I once read somewhere, “You are not the one who speaks your thoughts— you are the one who hears your thoughts.” In Hebrew, the word for the highest soul, that which God breathed into Adam, is N’Shama—“the hearer.”

If you conceive of “consciousness” as a purely passive listening, then the notion of a zombie initially seems easy to imagine. It’s someone who lacks the N’Shama, the hearer.

(Warning: Very long 6,600-word essay involving David Chalmers ahead. This may be taken as my demonstrative counterexample to Richard Chappell’s Arguing with Eliezer Part II, in which Richard accuses me of not engaging with the complex arguments of real philosophers.)

When you open a refrigerator and find that the orange juice is gone, you think “Darn, I’m out of orange juice.” The sound of these words is probably represented in your auditory cortex, as though you’d heard someone else say it. (Why do I think this? Because native Chinese speakers can remember longer digit sequences than English-speakers. Chinese digits are all single syllables, and so Chinese speakers can remember around ten digits, versus the famous “seven plus or minus two” for English speakers. There appears to be a loop of repeating sounds back to yourself, a size limit on working memory in the auditory cortex, which is genuinely phoneme-based.)

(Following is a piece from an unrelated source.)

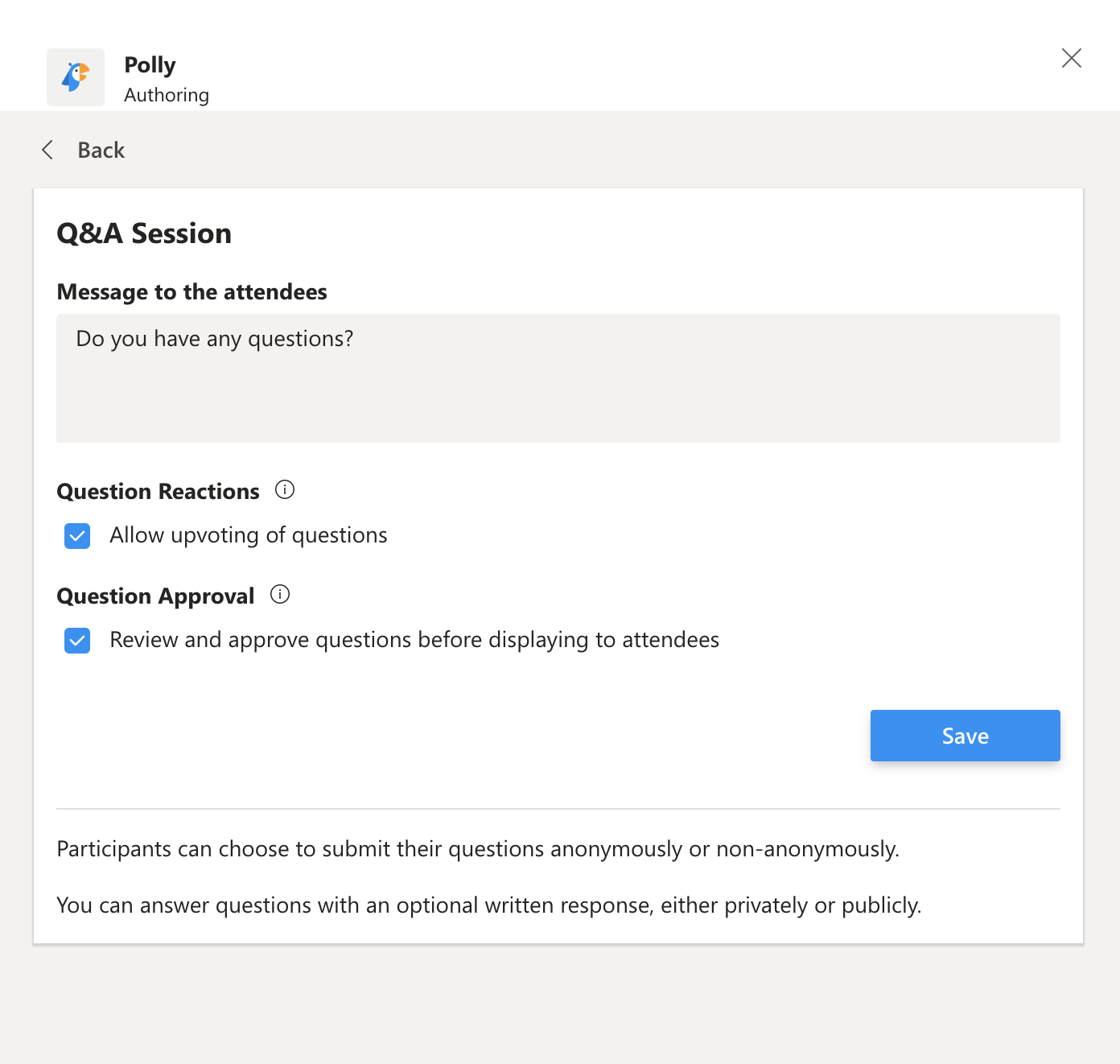Click inside the message to attendees field
Image resolution: width=1120 pixels, height=1064 pixels.
558,378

Let’s suppose the above is correct; as a postulate, it should certainly present no problem for advocates of zombies. Even if humans are not like this, it seems easy enough to imagine an AI constructed this way (and imaginability is what the zombie argument is all about). It’s not only conceivable in principle, but quite possible in the next couple of decades, that surgeons will lay a network of neural taps over someone’s auditory cortex and read out their internal narrative. (Researchers have already tapped the lateral geniculate nucleus of a cat and reconstructed recognizable visual inputs.)

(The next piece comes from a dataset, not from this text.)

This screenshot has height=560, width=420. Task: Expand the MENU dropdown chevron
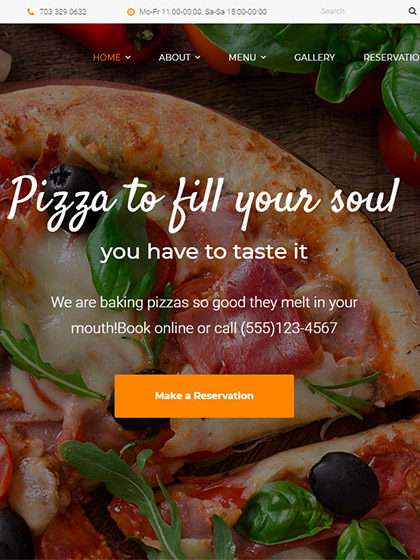coord(264,57)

So your zombie, being physically identical to you down to the last atom, will open the refrigerator and form auditory cortical patterns for the phonemes “Darn, I’m out of orange juice.” On this point, epiphenomalists would willingly agree.

But, says the epiphenomenalist, in the zombie there is no one inside to hear; the inner listener is missing. The internal narrative is spoken, but unheard. You are not the one who speaks your thoughts. You are the one who hears them.

It seems a lot more straightforward (they would say) to make an AI that prints out some kind of internal narrative, than to show that an inner listener hears it.

The Zombie Argument is that if the Zombie World is possible—not necessarily physically possible in our universe, just “possible in theory,” or “imaginable,” or something along those lines—then consciousness must be extra-physical, something over and above mere atoms. Why? Because even if you somehow knew the positions of all the atoms in the universe, you would still have be told, as a separate and additional fact, that people were conscious—that they had inner listeners—that we were not in the Zombie World, as seems possible.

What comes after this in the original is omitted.